Gallagher groups Phayers book amongst "three excellent treatments" he reviewed in 2009, the other two being "The Papacy, The Jews, and the Holocaust" Frank J. Coppa and "The Holy See and Hitler's Germany" by Gerhard Besier. He further notes that "Phayer makes the apt distinction between professional 'historians [and] writers whose sole objective is to defend Pius XII' and that so often in recent years, camps of defenders and critics have dredged-up one or two documents at a time and blasted their contents, usually out of full context, across media screens. A real strength of Phayer's book is that he is able to briefly assess each of the most prominent one-off assertions and contextualize it within the historiography and in light of the copious new information he has found in the archives."

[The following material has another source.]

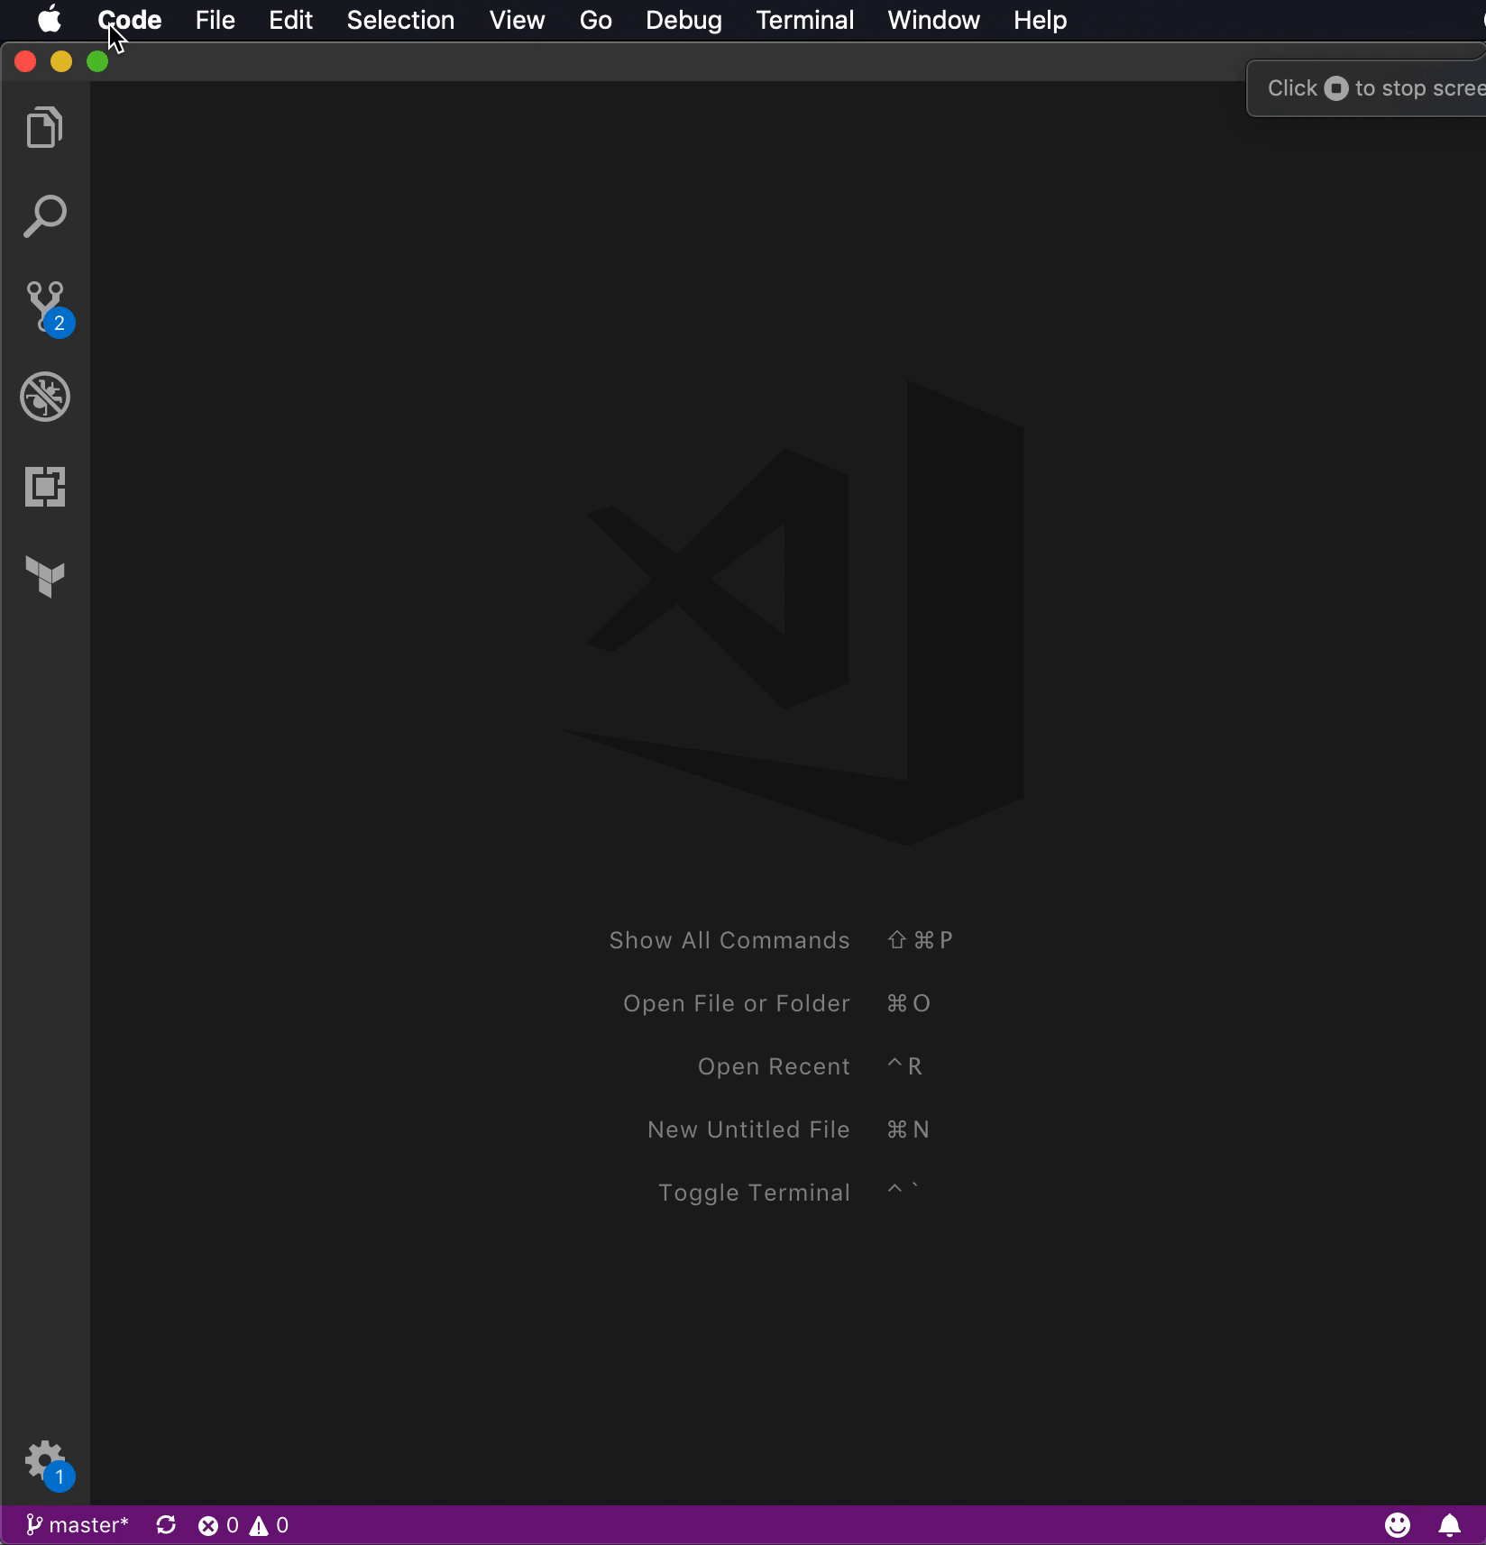
Task: Show errors and warnings in Problems
Action: pyautogui.click(x=243, y=1525)
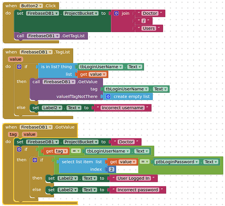Image resolution: width=225 pixels, height=206 pixels.
Task: Edit the index number 2 field
Action: click(x=111, y=169)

David Kertzer wrote in The American Historical Review "The new material that Phayer has brought to light from the National Archives offers a useful contribution to our understanding of the controversial relationship between the Vatican and the perpetrators of the Holocaust, especially in the postwar period."

===Negative reviews===

Writing for the Catholic journal New Oxford Review, Vincent A. Lapomarda criticised the book, saying that it was "more the product of one man's subjective views than of objective evidence. Using documents released during the Clinton Administration, the author stresses how much the decision-making of Pope Pius XII was devoid of moral considerations because he was preoccupied with saving Western civilization from communism. While Phayer frequently points to omissions in the eleven volumes of World War II documents released by the Holy See, he fills these alleged gaps with documents that have been discredited by such historians as Robert A. Graham and Matteo Sanfilippo. In fact, Phayer himself casts doubt on one of his crucial sources, Unholy Trinity (1991) by Mark Aarons and John Loftus, declaring that it was "not a reliable account in many instances," while later asserting that "Loftus and Aaron told a tale that was mostly accurate."